Remember, June 21st at 7pm, you’re invited to our Letter Library launch!

Work.Place

Work.Place is an awesome project by Portland photographer Carlie Armstrong which aims to document the spaces in which creativity is housed. I suggest browsing through a few of the photo sets; they are gorgeous. If this doesn’t make you want your own complete workspace, I don’t know what will!

via: The Best Part

Open Engagement, Group Work: The Collective Impetus

Danielle and I will head to Portland State University this weekend to participate in Open Engagement, the conference that asks questions like, “Does socially engaged art have a responsibility to create public good? Can there be transdisciplinary approaches to contemporary art making that would contribute to issues such as urban planning and sustainability?”

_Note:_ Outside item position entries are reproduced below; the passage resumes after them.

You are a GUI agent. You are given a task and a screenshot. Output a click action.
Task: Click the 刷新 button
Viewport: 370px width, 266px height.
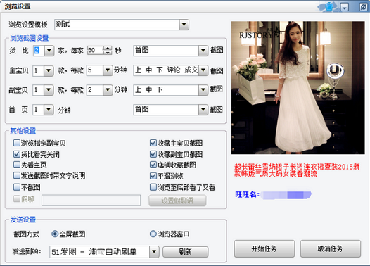tap(186, 252)
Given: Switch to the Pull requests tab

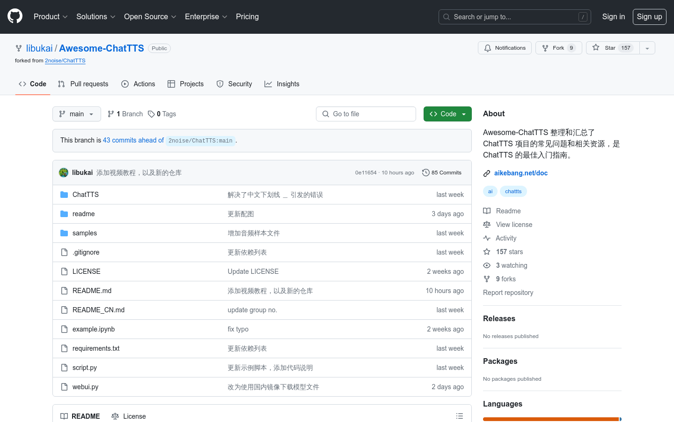Looking at the screenshot, I should tap(83, 84).
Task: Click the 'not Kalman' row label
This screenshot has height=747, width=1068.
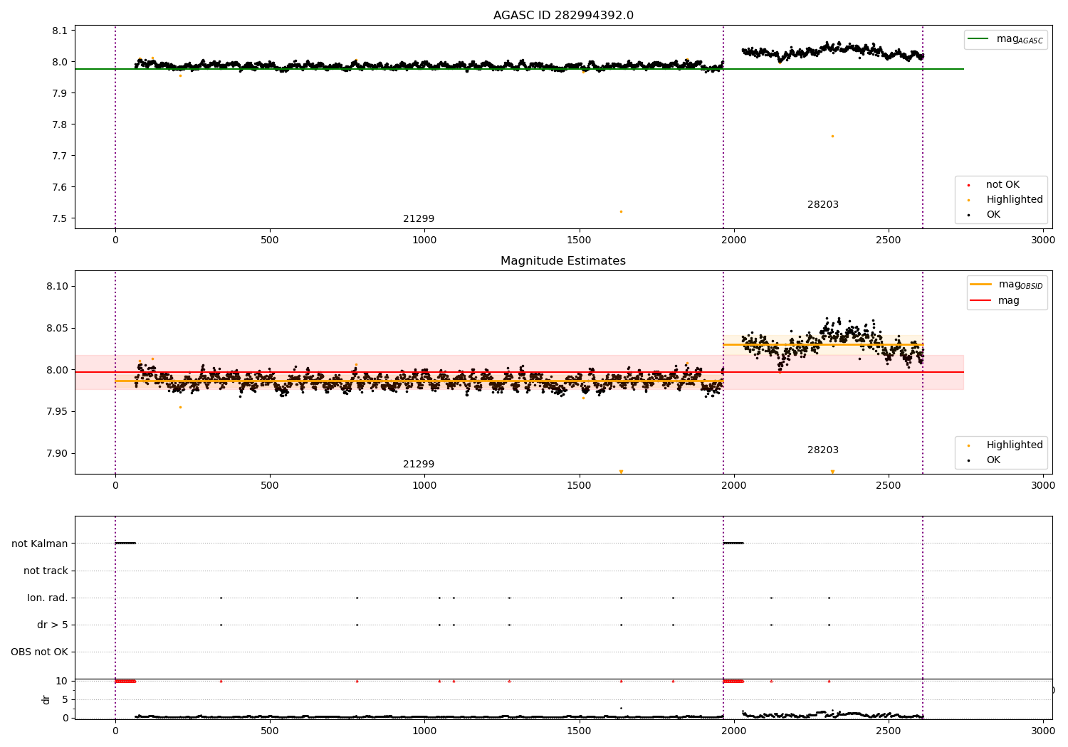Action: [40, 544]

We’ll be speaking on the panel, Group Work: The Collective Impetus, along with folks from National Bitter Melon Council, InCUBATE, and students from OTIS’s Public Practice program.

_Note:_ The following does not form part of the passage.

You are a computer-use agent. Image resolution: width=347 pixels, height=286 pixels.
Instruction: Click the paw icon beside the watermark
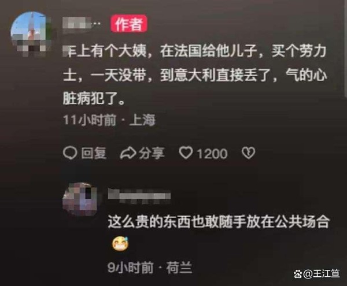pos(298,274)
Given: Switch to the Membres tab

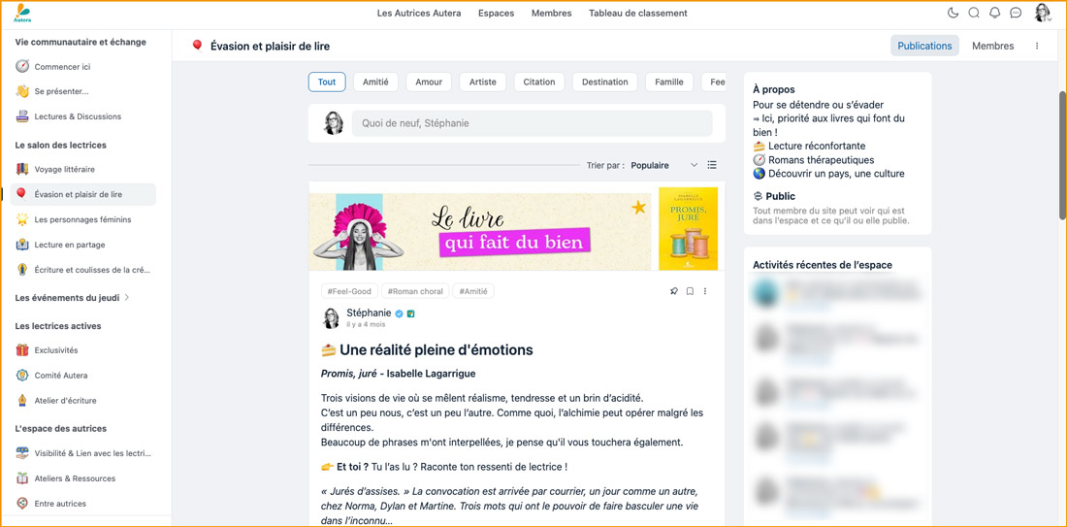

This trip is going to incredible for a few reasons (including getting to see the city of Portland, in all of it’s functionality), but perhaps more importantly, we’re going to be able to speak to a lot of people who are engaged in a practice that is at least slightly aligned to what we do here in BCL. It’s more often the case that we go to a conference as some of the only artists in attendance (an interesting position to be in, but always a little lonely).

There’s so many conversations we want to have, the 3 days we’re actually there likely won’t be enough.

A Vending Cart of Maps

Making Maps by People, then putting them on a vending cart, project by Katy Asher

With our interest in mapping (and using the fancy technology of Google Maps to try to do so), I thought it might be interesting to post on this project, which is very much not about fancy technology. Katy Asher, a student in Portland’s MFA in Art and Social Practice program, along with Ariana Jacob and Amber Bell, have initiated a project that “aims to make a vending cart of maps made by people from Portland.”

This feels like an intersection of a number of projects we’ve discussed and are also ongoing in the community, and makes me wonder what subjective maps would look like for other Windsorites. Asking for people to map their routes to work, their favourite restaurants, their neighbourhoods would certainly provide an interesting look at the way distances and geography are collapsed or exaggerated and might help to discover some other broken parts of our city and the way it functions (or doesn’t).